- About this exercise
At the line containing "This screenshot has width=937, height=534.", start repeating the entries exactly, and continue through the last line.

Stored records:
++++++++

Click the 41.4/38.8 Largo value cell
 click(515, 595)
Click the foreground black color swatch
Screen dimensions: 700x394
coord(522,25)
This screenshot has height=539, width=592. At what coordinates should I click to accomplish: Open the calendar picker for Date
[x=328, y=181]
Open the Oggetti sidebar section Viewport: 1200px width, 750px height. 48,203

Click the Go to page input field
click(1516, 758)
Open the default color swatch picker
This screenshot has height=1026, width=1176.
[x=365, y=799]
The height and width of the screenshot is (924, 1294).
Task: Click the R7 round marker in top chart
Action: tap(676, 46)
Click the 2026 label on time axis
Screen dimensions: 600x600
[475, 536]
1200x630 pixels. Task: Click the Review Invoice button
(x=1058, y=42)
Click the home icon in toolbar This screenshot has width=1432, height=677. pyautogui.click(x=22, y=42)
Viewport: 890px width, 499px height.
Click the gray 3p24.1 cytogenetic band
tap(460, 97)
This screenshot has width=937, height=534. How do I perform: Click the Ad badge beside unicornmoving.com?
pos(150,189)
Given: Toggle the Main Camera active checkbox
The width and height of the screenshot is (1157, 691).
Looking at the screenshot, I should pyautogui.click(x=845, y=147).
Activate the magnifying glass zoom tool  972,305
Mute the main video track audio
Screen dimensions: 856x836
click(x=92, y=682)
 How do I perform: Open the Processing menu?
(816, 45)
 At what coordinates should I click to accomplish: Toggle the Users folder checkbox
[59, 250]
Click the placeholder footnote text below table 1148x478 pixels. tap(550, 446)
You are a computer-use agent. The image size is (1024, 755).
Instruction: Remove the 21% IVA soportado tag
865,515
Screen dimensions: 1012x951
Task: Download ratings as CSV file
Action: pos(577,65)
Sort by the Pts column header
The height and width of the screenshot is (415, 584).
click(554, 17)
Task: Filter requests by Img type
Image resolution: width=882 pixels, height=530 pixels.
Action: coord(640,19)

++++++++

- Answer area
This screenshot has width=937, height=534. How do I perform: Click the Ad badge beside unicornmoving.com?
pos(150,189)
Given: Toggle the Main Camera active checkbox
The width and height of the screenshot is (1157, 691).
Looking at the screenshot, I should pyautogui.click(x=845, y=147).
Activate the magnifying glass zoom tool  972,305
Mute the main video track audio
Screen dimensions: 856x836
click(x=92, y=682)
 How do I perform: Open the Processing menu?
(816, 45)
 At what coordinates should I click to accomplish: Toggle the Users folder checkbox
[59, 250]
Click the placeholder footnote text below table 1148x478 pixels. tap(550, 446)
You are a computer-use agent. The image size is (1024, 755).
Instruction: Remove the 21% IVA soportado tag
865,515
Screen dimensions: 1012x951
Task: Download ratings as CSV file
Action: pos(577,65)
Sort by the Pts column header
The height and width of the screenshot is (415, 584).
click(554, 17)
Task: Filter requests by Img type
Image resolution: width=882 pixels, height=530 pixels.
Action: coord(640,19)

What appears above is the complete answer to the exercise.